Seorang psikolog bernama Dr. Barry Schwartz menulis sebuah buku tentang fenomena yang mirip dengan gangguan ini. Bukunya berjudul The Paradox of Choice terinspirasi oleh studi sosiologis yang menemukan bahwa lebih banyak pilihan di pasar bisa melumpuhkan seseorang karena dia menjadi kewalahan dengan pilihan yang tersedia. Dia berkesimpulan bahwa lebih banyak pilihan tidak selalu lebih baik.
Fenomena ini sebenarnya sudah muncul sejak lama, bahkan seorang novelis, cerpenis sekaligus penyair Amerika, Sylvia Plath menggambarkan hal serupa dalam kiasannya tentang pohon ara pada novel The Bell Jar. Dia menggambarkan seseorang sedang duduk di bawah pohon ara dan melihat semua pilihan hidupnya tersedia baginya, tetapi dia tidak dapat memilih. Ketika harus memilih salah satu, seseorang harus meninggalkan semua yang lain. Ketidakmampuannya membuat keputusan membuat dia kehilangan banyak kesempatan, buah ara pun mulai jatuh ke tanah dan layu.
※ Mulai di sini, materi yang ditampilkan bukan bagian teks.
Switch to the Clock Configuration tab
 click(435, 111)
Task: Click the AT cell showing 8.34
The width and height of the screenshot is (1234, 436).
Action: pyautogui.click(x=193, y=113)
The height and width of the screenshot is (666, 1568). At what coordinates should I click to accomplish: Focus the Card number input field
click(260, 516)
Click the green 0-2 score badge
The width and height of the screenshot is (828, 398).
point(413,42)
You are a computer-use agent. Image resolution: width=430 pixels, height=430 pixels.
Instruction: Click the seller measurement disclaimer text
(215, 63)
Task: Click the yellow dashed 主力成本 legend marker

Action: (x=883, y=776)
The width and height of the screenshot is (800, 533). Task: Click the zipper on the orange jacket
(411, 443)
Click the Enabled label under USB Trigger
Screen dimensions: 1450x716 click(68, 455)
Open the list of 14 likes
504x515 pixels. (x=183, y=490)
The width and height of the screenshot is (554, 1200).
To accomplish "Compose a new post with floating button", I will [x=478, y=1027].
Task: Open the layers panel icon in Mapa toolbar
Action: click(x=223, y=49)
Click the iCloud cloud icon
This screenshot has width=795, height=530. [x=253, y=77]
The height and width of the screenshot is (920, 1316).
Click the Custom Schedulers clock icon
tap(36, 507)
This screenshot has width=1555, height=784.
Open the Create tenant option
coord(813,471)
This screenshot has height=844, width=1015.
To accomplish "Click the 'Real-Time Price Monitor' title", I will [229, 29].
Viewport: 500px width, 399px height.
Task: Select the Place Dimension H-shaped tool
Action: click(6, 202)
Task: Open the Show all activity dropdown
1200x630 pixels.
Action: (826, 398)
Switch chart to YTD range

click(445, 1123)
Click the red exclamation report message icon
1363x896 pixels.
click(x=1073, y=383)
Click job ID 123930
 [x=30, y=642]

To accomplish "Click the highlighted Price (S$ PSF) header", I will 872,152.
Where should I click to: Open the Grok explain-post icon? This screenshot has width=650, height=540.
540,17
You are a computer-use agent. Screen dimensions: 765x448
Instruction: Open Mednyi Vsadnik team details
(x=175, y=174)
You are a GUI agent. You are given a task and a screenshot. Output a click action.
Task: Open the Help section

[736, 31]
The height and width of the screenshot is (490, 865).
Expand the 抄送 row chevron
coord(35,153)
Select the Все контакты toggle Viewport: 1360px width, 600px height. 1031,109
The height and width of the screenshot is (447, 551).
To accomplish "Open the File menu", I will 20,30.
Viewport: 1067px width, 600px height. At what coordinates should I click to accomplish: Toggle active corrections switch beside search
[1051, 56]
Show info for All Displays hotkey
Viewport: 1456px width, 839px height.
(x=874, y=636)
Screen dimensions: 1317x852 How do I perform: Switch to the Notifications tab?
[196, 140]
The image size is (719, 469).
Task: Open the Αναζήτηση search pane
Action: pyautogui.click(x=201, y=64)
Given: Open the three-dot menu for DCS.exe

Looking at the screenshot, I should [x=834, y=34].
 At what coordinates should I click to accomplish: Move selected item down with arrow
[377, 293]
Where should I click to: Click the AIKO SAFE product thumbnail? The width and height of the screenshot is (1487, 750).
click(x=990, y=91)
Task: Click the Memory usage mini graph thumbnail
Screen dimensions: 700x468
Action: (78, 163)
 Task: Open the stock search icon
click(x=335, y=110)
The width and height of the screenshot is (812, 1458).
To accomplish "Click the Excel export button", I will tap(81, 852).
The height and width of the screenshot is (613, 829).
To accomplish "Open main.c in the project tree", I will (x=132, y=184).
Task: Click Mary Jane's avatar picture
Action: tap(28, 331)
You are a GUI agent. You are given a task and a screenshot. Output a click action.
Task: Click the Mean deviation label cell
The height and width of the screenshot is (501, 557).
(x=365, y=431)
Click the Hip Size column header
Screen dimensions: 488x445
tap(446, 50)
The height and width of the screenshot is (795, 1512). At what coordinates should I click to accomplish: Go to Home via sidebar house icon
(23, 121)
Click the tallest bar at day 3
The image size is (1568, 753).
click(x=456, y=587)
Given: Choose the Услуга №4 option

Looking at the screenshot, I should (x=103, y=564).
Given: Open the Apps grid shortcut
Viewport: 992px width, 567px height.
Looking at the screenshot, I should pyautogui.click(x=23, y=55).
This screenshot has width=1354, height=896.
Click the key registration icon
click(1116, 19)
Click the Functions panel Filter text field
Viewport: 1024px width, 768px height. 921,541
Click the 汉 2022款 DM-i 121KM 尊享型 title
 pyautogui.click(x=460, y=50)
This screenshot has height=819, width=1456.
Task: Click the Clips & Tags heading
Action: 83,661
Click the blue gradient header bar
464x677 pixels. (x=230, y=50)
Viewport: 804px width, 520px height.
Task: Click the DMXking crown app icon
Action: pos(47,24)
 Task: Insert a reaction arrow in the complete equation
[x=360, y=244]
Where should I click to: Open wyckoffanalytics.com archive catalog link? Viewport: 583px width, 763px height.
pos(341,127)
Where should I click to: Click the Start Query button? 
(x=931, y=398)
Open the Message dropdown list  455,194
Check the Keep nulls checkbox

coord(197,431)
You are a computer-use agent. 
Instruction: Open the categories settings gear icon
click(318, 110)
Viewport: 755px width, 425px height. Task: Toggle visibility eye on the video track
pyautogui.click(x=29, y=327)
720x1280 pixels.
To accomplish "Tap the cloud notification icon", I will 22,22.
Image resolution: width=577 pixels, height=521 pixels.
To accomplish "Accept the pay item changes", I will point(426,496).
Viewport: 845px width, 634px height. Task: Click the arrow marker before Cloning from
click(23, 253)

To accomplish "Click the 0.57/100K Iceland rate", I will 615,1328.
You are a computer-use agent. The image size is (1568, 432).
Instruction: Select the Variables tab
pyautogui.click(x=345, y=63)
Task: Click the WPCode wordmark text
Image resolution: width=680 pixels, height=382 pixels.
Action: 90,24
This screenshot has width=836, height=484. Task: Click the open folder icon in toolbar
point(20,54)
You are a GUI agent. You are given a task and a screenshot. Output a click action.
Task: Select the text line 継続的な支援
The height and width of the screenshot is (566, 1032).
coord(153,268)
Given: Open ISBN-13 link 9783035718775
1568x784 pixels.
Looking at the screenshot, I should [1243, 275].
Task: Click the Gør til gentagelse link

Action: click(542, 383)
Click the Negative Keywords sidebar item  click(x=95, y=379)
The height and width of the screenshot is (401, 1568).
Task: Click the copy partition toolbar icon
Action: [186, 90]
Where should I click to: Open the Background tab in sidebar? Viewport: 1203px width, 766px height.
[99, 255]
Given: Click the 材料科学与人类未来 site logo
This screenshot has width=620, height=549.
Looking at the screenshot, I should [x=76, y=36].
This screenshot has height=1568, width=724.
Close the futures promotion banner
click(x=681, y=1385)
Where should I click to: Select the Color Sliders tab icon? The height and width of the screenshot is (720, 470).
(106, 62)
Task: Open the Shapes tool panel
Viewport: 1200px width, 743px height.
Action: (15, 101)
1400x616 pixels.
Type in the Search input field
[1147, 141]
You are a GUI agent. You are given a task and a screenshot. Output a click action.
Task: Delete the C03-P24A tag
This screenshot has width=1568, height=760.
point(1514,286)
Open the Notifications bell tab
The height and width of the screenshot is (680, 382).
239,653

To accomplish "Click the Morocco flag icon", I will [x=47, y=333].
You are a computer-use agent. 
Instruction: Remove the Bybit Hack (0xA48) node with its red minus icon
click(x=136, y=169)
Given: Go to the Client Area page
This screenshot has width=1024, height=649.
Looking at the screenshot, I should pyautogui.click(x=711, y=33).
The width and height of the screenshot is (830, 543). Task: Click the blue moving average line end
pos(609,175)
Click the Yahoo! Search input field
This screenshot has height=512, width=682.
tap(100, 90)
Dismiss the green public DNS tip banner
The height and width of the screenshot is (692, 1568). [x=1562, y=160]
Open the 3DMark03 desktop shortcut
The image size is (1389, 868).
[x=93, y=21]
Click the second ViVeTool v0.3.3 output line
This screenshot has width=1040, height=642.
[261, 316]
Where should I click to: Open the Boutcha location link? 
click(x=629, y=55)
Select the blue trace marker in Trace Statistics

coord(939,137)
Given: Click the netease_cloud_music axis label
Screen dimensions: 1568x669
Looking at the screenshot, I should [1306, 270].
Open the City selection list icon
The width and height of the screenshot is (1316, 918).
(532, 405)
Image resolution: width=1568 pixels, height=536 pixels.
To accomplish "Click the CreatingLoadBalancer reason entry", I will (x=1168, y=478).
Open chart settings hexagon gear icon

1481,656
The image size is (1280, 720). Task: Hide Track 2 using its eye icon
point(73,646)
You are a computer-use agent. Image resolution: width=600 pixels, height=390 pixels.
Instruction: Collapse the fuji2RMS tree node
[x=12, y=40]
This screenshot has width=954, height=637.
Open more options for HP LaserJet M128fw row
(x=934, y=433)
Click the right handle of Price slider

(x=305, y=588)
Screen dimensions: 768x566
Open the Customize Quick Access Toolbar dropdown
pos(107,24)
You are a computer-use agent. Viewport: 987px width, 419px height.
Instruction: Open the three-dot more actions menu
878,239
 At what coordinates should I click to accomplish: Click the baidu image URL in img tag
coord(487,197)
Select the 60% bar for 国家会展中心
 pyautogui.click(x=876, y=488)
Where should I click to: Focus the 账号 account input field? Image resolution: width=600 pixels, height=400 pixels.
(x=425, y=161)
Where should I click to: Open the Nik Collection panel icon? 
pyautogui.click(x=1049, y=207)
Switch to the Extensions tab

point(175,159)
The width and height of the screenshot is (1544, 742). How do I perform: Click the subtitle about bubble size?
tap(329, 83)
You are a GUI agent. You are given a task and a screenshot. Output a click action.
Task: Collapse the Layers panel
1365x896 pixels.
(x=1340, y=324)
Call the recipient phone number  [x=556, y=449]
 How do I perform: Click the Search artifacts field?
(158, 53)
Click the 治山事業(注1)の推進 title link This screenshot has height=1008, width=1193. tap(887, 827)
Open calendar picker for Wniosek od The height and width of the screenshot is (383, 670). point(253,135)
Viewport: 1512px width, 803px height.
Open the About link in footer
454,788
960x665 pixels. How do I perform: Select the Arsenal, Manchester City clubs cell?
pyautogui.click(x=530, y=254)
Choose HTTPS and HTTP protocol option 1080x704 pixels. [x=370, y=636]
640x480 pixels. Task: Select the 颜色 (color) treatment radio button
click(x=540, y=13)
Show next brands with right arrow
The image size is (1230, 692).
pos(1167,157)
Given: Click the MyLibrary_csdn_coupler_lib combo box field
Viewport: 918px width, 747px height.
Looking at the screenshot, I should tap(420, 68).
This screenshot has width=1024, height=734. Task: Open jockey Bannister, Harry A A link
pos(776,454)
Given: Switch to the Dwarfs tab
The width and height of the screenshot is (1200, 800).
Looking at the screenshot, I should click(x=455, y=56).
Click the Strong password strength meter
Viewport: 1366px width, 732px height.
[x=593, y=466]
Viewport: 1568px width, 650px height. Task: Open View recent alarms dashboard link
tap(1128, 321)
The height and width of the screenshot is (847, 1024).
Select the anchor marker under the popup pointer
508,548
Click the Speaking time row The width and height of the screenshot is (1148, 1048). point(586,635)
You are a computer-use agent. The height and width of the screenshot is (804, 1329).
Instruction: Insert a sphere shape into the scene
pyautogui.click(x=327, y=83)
Jadi sebenarnya fenomena ini tidaklah asing, hanya saja teknologi dan internet membuatnya menjadi bertambah buruk. Bahkan sindrom ini bisa dialami siapa pun yang berlangganan Disney, Amazon Prime, dan lainnya. Lalu kalau kita sudah terlanjur mengalami sindrom ini hal paling sederhana sekaligus sulit yaitu menahan diri.
Menahan diri untuk tidak menonton semalaman, dan mungkin tidak lagi berlangganan Netflix atau layanan streaming lainnya. Apa yang kita tonton dan baca tentunya berpengaruh pada diri, sehingga mengetahui baik buruk serta menahan diri adalah sikap yang bijak demi kesehatan kita.